In March Bosnian police, working with IPTF officers, conducted simultaneous raids in many parts of Bosnia, resulting in the freeing of 24 trafficking victims. OHCHR reports that many women were seen being taken out of the brothels immediately before the raids, suggesting there were leaks to bar owners by police. During the year, the court found that the manager of the nightclub "Como" was guilty of trafficking and related charges and sentenced him to 1 year of imprisonment as a result of the raids. The manager's appeal was ongoing at year's end. In January a court found that the owner of the Kenta Nightclub in Ilidza was guilty of promoting prostitution and sentenced him to 2 years' imprisonment and a $600 1,200 KM fine. In an October 2000 raid on his bar, police found 17 women working in the bar, 12 of who were identified as trafficking victims. In November a court in Doboj sentenced the former owner of the "Vila" nightclub to 3 years in prison for promoting prostitution. This was the longest sentence to a nightclub owner on prostitution-related charges.

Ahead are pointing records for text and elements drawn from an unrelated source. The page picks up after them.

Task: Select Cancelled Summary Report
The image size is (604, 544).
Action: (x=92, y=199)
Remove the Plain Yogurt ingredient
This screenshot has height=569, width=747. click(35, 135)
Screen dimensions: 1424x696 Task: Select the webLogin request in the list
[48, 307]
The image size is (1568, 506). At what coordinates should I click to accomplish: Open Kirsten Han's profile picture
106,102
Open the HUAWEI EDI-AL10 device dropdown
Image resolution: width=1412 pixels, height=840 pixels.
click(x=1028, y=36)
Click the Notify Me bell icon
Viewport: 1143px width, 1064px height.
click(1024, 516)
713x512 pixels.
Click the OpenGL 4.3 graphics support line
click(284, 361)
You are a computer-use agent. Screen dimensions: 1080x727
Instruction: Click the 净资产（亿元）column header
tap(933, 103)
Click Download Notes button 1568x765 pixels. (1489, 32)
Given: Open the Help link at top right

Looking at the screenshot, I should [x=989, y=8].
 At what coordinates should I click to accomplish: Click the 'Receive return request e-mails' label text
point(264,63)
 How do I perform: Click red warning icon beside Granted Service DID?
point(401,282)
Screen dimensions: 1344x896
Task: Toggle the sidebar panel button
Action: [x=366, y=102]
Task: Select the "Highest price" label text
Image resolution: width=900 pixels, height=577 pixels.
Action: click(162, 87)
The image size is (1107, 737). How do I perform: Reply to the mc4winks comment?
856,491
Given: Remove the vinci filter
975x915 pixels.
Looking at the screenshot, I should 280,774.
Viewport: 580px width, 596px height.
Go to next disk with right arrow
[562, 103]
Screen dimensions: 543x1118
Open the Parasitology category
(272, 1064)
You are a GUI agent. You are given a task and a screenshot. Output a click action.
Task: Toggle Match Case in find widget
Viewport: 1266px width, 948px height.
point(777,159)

The Government supports limited prevention and protection measures. Law enforcement actions targeting the sex industry have been infrequent, but have on occasion resulted in the detention, incarceration, and deportation of trafficked women. The country's deportation laws permit local police to release trafficked individuals into neighboring jurisdictions or across the border in Croatia. In the fall of 1999, the OHR issued directives governing police raids on brothels to ensure that trafficked women were provided assistance. While these directives reportedly have been followed, raids were infrequent.
Although the U.N. maintains a program that provides some legal support to trafficked women, trafficking victims are not encouraged to pursue civil suits against their traffickers. In many cases women are afraid to testify against their traffickers and the judicial system offers them little protection. Witnesses often are threatened by traffickers to discourage them from testifying. Local officials have been slow to bring charges of intimidation. The judicial system, beset by fundamental procedural flaws and massive case backlogs, offers only minimal prospects of redress for plaintiffs in civil litigation.
The IOM and several NGO's, both local and foreign, addressed the problem of trafficking. The IOM has established a program to repatriate trafficked women who seek to return home. There are a number of shelters that house trafficked women while they await return to their countries of origin. Nevertheless public awareness of the problem is low, and trafficking is tolerated, if not accepted, at all levels of society and is regarded as a "victimless crime" or as a phenomenon that only effects foreign nationals.